パンチ先端温度と所定回数の接触を行なった後のパンチの損傷状態とが測定される。潤滑剤等の冷却特性はパンチの温度上昇が小さいほど優れていると判断でき、金型材の耐熱衝撃性と熱疲労特性はパンチが損傷することなく多くの接触が可能なものほど優れていると言える。
第一の実施形態との違いは、ワーク1が円盤形状であり、このワーク1を送り出す工程が間欠円周運動であることである。ワークを円盤状形状にすることで、第一の実施形態に比べ評価装置を小型化できる。

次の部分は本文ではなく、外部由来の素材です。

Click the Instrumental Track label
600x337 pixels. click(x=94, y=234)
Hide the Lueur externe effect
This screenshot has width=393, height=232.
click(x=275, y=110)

円盤形状のワーク1は、ワークを固定して回転させる回転機構10cにより間欠円周運動する。回転機構10cとしては、タイマーや位置センサーを利用したモータの回転制御機構、サーボモータによるプログラム回転制御機構が挙げられる。図2(a)において12は軸受、13は電極である。また、図1と同じ部分は同一符号を付して説明を省略する。
加熱装置9は、ワーク1のパンチ接触位置14に対して所定の角度を有し、ワーク1が回転する回転方向Aのパンチ接触位置14手前のワーク1の周縁部に配置される。加熱装置の加熱手段は、赤外線ランプを用いた赤外線加熱炉や円盤形状のワーク1でも所定範囲を均一に加熱できるコイルを用いた高周波誘導加熱炉が好ましい。
熱間鍛造用潤滑剤の潤滑性評価および金型材の評価は第一の実施形態と同様になされる。
2 ダイ
3 パンチ
4 加熱手段
5 引張圧縮両用型ロードセル
6 温度センサー
7 エアスプレー
8 架台
9 加熱装置
10 ワーク送り出し装置
11 ベース
12 軸受
13 電極
14 パンチ接触位置
Claims (4)
- 鍛造用潤滑剤および金型材の評価方法において、
ワークを間欠運動で送り出す工程と、
前記ワークを加熱手段で加熱する工程と、
前記ワークが運動停止時に前記ワーク上方に上下進退自在に配置された鍛造用金型材製パンチのパンチ先端部を前記ワークに接触させる工程と、
前記パンチ先端部が前記ワークに接触し離脱した後に鍛造用潤滑剤または冷却剤を吹き付ける工程とが繰り返し行なわれ、所定回数の接触を行なった後のパンチの損傷状態とを測定することにより前記鍛造用潤滑剤の潤滑性評価および鍛造用金型材の材料評価をする方法であり、
前記ワークは、円盤形状であり、前記ワークを送り出す工程が間欠円周運動であることを特徴とする鍛造用潤滑剤および金型材の評価方法。 - 前記ワークの加熱手段は、赤外線加熱炉であることを特徴とする請求項1記載の鍛造用潤滑剤および金型材の評価方法。
- 前記ワークの加熱手段は、高周波加熱炉であることを特徴とする請求項1記載の鍛造用潤滑剤および金型材の評価方法。
- 前記潤滑剤または冷却剤を吹き付ける工程において、前記鍛造用金型材製パンチ先端の温度が測定できることを特徴とする請求項1、請求項2または請求項3記載の鍛造用潤滑剤および金型材の評価方法。